Berg-Karabach
Religionsbeauftragter warnt vor Ende armenisch-christlicher Kultur

Der Beauftragte der Bundesregierung für Religions- und Weltanschauungsfreiheit, Schwabe, befürchtet ein Ende der armenisch-christlichen Religion in Bergkarabach. Er habe große Sorge, dass Aserbaidschan versuche, alle derartigen Zeugnisse zu zerstören, sagte der SPD-Politiker dem Evangelischen Pressedienst.

03.10.2023
    Auf einem Bild sieht man Autos, die vollgepackt sind, sowie Menschen auf einem Laster. Sie alle fliehen offenbar aus Bergkarabach.
    Nach der Angriff Aserbaidschans haben inzwischen fast alle Armenier Bergkarabach verlassen (IMAGO / Le Pictorium / Sylvain Rostain)
    Dabei verwies er auf entsprechende Erfahrungen in der Exklave Nachitschewan, die Aserbaidschan 2020 erobert hatte. "Die gezielte Zerstörung von kulturellen und religiösen Stätten ist ein Kriegsverbrechen", betonte Schwabe.
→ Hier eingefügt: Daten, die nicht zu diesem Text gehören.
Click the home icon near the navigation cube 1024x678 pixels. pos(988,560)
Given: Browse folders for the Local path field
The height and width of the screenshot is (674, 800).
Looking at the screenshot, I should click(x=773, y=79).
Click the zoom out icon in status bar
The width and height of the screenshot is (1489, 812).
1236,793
    UNO: Bisher keine entsprechenden Anzeichen

    Währenddessen hat ein Team der Vereinten Nationen in Bergkarabach bislang keine Anzeichen von Zerstörungen festgestellt. Kulturelle und religiöse Einrichtungen seien unbeschädigt geblieben, sagte ein Sprecher. Man habe auch keine Schäden an öffentlicher ziviler Infrastruktur gesehen.
    Das aserbaidschanische Militär hatte am 19. September eine Offensive in Bergkarabach begonnen, um die Region wieder unter Kontrolle der Regierung zu bringen. Inzwischen sind fast alle Bewohnerinnen und Bewohner nach Armenien geflüchtet. Die Region Bergkarabach gehört völkerrechtlich zum islamisch geprägten Aserbaidschan, wurde aber bis zuletzt mehrheitlich von etwa 120.000 christlichen Armeniern bewohnt.
    Diese Nachricht wurde am 03.10.2023 im Programm Deutschlandfunk Kultur gesendet.